病室で目覚めて

@hihihi012345

耳鳴り

 ふと目を覚ますと、真っ白だった。見知らぬ天井だった。突然のまばゆい白色の光に目の奥がずきりと傷み、思わず目を細める。


 僅かに開けられた窓から入り込む温かな風が頬をそっと撫でて、まるで生気が吹き込まれていくような心地に意識が鮮明になっていく。すずめが窓の向こうをさえずりながら躍るようにして横切っていった。


 徐ろに瞼を開けきょろきょろ首を右や左に回すと、どうやらここは病室のようだ。目の奥が痛んだのは、病室の嫌に白い壁や天井のせいだった。その中にもう一つ、ふわりと優しい風の吹き抜けていく先を向くと一際目立った白い存在があった。ぎょっとして表情を強張らせた若い看護師と目が合った。


「く、草間さん!」


彼女は悲鳴のような驚いた声でそう叫ぶ。彼女の声が頭の中にこだまして、彼女から目が離せなかった。


 純白のナース服であたふたと狼狽える姿は、救世の天使のような格好とは裏腹に、彼女がただ一人の人間であることを表していた。その見た目と振る舞いとの食い違いがどうにも可笑しくて、胸の内でくすりと笑う。

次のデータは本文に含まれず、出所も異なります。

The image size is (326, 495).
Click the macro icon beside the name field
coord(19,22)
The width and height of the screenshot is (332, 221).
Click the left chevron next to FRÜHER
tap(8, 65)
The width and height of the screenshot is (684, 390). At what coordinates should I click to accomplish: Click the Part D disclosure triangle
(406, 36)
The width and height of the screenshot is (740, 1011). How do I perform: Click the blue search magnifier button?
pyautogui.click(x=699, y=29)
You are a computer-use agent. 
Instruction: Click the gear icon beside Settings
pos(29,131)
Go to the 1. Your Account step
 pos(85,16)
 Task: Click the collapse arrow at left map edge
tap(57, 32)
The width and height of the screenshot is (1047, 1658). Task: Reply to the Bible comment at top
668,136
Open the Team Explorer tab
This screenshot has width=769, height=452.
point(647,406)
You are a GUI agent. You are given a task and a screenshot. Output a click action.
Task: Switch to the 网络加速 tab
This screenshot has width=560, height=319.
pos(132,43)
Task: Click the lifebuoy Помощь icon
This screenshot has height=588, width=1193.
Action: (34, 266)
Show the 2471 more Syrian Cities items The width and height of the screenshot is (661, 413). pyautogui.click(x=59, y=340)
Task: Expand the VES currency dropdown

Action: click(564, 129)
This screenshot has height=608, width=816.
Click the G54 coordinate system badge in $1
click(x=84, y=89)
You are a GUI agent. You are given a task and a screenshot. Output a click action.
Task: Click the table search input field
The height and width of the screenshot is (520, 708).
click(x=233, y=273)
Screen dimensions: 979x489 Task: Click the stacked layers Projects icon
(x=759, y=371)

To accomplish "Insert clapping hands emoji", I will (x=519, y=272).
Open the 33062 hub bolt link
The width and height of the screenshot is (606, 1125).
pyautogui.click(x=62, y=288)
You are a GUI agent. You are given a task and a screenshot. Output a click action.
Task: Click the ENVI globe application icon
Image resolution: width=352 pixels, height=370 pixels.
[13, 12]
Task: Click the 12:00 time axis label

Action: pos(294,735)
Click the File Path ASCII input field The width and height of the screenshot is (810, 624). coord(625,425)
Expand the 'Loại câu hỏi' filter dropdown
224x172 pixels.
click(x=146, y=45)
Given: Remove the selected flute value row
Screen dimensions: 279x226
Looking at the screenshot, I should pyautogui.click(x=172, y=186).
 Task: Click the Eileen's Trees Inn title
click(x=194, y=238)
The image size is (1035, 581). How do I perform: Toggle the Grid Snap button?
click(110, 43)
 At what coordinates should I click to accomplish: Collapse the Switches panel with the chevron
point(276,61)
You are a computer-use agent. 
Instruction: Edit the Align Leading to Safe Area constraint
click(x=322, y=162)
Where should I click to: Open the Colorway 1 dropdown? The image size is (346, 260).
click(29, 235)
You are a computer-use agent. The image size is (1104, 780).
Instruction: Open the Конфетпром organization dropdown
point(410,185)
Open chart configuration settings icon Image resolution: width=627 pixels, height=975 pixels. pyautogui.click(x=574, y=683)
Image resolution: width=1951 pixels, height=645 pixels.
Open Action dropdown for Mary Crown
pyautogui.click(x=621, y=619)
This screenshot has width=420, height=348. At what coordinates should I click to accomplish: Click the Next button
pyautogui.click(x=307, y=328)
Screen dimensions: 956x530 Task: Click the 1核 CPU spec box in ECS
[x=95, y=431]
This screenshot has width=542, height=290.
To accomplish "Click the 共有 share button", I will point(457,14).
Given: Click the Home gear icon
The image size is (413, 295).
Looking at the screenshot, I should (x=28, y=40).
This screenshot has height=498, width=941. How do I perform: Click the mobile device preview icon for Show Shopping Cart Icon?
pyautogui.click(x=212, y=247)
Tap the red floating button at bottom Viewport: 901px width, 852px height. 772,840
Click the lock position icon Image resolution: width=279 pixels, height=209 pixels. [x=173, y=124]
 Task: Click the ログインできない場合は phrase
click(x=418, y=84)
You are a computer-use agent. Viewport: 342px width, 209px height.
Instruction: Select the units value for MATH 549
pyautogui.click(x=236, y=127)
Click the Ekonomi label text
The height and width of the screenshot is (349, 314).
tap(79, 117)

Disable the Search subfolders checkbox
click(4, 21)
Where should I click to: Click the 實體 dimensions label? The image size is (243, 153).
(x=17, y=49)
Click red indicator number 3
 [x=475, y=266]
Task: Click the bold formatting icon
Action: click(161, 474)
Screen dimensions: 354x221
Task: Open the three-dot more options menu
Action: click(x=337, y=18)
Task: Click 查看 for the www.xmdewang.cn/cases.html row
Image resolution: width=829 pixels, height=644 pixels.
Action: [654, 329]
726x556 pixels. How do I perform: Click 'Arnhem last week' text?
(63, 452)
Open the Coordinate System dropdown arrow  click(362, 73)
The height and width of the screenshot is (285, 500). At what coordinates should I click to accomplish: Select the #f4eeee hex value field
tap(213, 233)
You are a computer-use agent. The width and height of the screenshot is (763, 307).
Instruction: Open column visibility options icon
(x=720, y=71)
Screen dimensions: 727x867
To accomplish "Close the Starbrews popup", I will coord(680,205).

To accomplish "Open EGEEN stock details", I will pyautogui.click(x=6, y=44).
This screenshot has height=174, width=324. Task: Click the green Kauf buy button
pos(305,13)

 彼女は僕の目を、というよりかは僕の存在の全体を捉えながら駆け寄ってくる。ちらちらと僕に目をやりながら、僕の頭上にあったナースコールで何言か交信すると、「大丈夫ですか」とか「すぐ先生が来ます」とか、慰める為の言葉をしきりに掛けてきた。鬼気迫る表情の彼女、その瑞々しくほとびた唇の動きに僕はただぼうっと見惚れているだけだった。


 彼女は僕の様相を看ながら、時折病室の入口を振り返り、やってくるであろう医者の幻を見る。その滑稽な仕草を眺め、ふと思った。僕は一体なぜこんな場所にいるのだろうか?


 ここが病院であることはすぐに理解した。窓の向こうに吹く生ぬるい風から、今が寒い季節でないこともわかる。彼女は僕に「クサマさん」と人の名前を投げかけた。その「クサマ」が何なのかは、考えても、思い出そうとしても、脳の最奥に呼び起こされる閃きはない。


 そろそろじっとしていることにも飽きてきて、僕は起き上がろうという衝動に駆られた。


「無理しないで下さい!」


怒りの交じった語気で止められる。しかし素直にその制止を聞き入れるわけもなく、無理にでも身体を起こすと、目一杯に力を込めた腕や上半身がそれを拒絶するように僕の身体を起こさない。鋭い耳鳴りが走る。


 意識が瞬く間に白み、僕はベッドに倒れ込んだ。遠くなった世界の中で、耳の奥を引っ掻くような女性の高い声と、それを宥める男性の低い声だけが意識に届いてくる。扉の開けられる音には全く気が付かなかったようだった。


 これは夢なのか、うつつなのか、靄が掛かった湖面を揺蕩たゆたう感覚に、抗うことなくゆっくりと瞼を閉じる。耳鳴りがくぐもる。低い声と高い声の残響が無数の水紋を作って、その水紋が広がっていく様子をぼうっと眺めるうちに、僕は浅い眠りについた。湖底に沈み込んでいく感覚は、今度はなかった。